The first batch of credits likely to be traded under the new UN carbon market are old offsets originally developed under the Kyoto Protocol-era’s Clean Development Mechanism (CDM), starting from the early 2000s. Over 1,200 CDM projects are currently waiting for approval from their host countries to transition into the new system.
Why is Article 6 controversial?
Set up as part of the 2015 Paris Agreement, Article 6 has taken almost a decade to reach its finality. The standards for climate credits have been agreed upon to help nations work together to reduce pollution but critics argue that the benefits of Article 6 are far from guaranteed.
Climate activists and experts highlight significant risks, such as potential human rights abuses and ‘greenwashing’, in which polluters can claim environmental progress without genuinely reducing emissions.
In 1997, governments established a global carbon trading system under the Kyoto Protocol, called the Clean Development Mechanism. However, this system eventually collapsed due to factors like falling prices, concerns that many projects were not effectively reducing emissions, and the decision by the United States – then the largest emitter – not to participate.
Recently, however, carbon markets have made a comeback as companies rush to fulfill their net-zero promises. The value of the voluntary, unregulated carbon market surged during the COVID-19 pandemic, driven by significant demand from large corporations purchasing carbon credits.
What’s different this time?
The contentious nature of Article 6 has led to years of delays. However, advances in technology, market infrastructure and desperation to achieve net-zero targets have given carbon market proponents reasons for optimism.

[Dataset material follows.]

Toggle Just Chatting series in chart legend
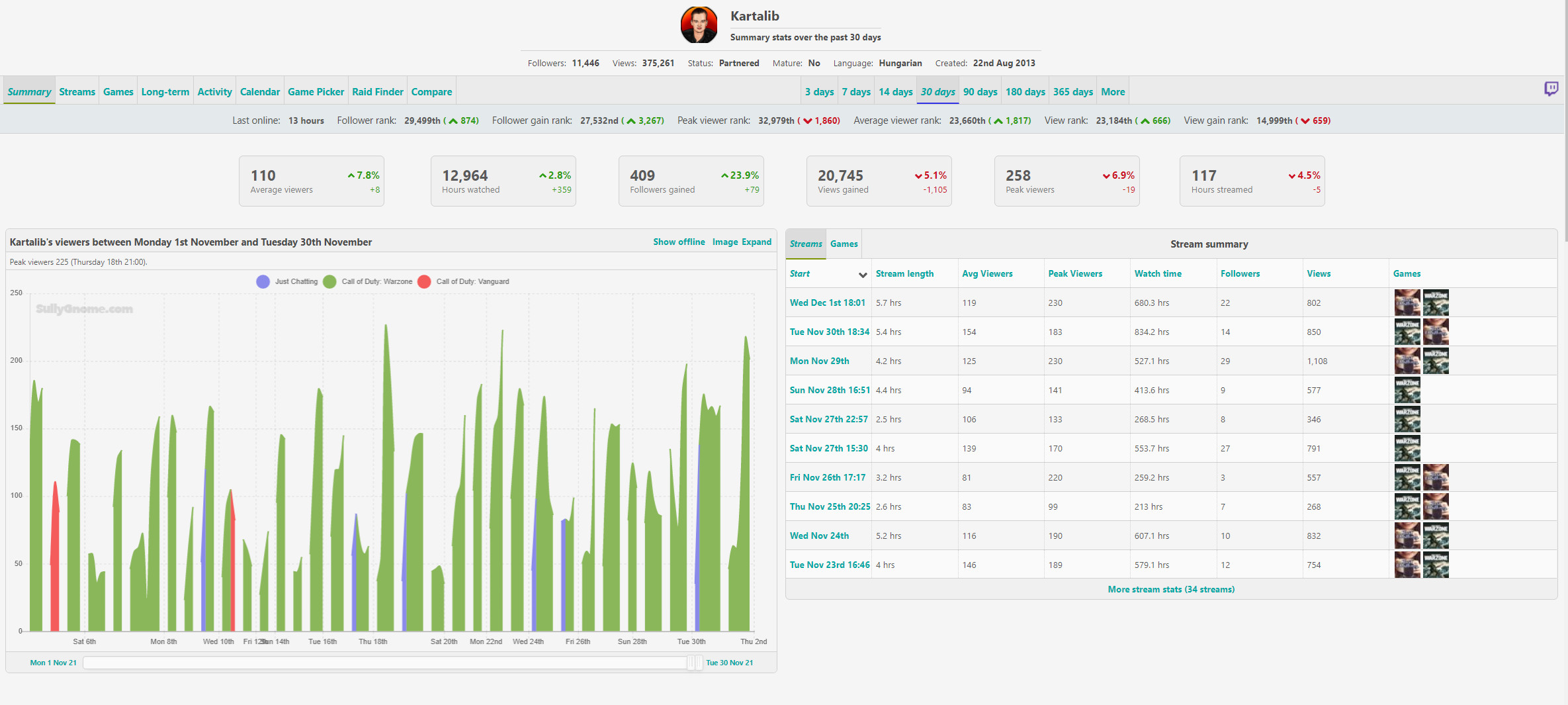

Innovations in data tracking and verification systems have made it easier to ensure that carbon credits represent real and measurable emissions reductions. Blockchain technology, for example, is enhancing transparency and accountability, reducing the risk of fraud and increasing trust in carbon credit transactions.
Additionally, improved market platforms are helping to expand access to carbon trading, enabling smaller companies and developing nations to participate. These advancements also make carbon credits more efficient, lowering transaction costs and improving scalability.
“A Game-Changer for Developing Nations”
COP29 President Mukhtar Babayev lauded the breakthrough move, saying, “This will be a game-changing tool to direct resources to the developing world. Following years of stalemate, the breakthroughs in Baku have now begun. But there is much more to deliver.”
The International Emissions Trading Association, a business group that backs global carbon markets, has said total trading in the U.N.-backed market could generate $250 billion a year and cut 5 billion metric tons of carbon output annually, by the year 2030.
The COP29 summit, which is taking place from November 11 to 22 and has drawn over 70,000 delegates, is seen as a crucial opportunity for global leaders to demonstrate their commitment to decisive climate action.
To meet the climate goals set by the Paris Agreement, Mr. Babayev called on countries to submit 1.5°C-aligned Nationally Determined Contributions (NDCs) ahead of next year’s deadline, finalize National Adaptation Plans by 2025, and deliver their Biennial Transparency Reports (BTR) this year. This “moment of truth,” as Mr. Babayev called it, will test the world’s commitment to the multilateral climate framework.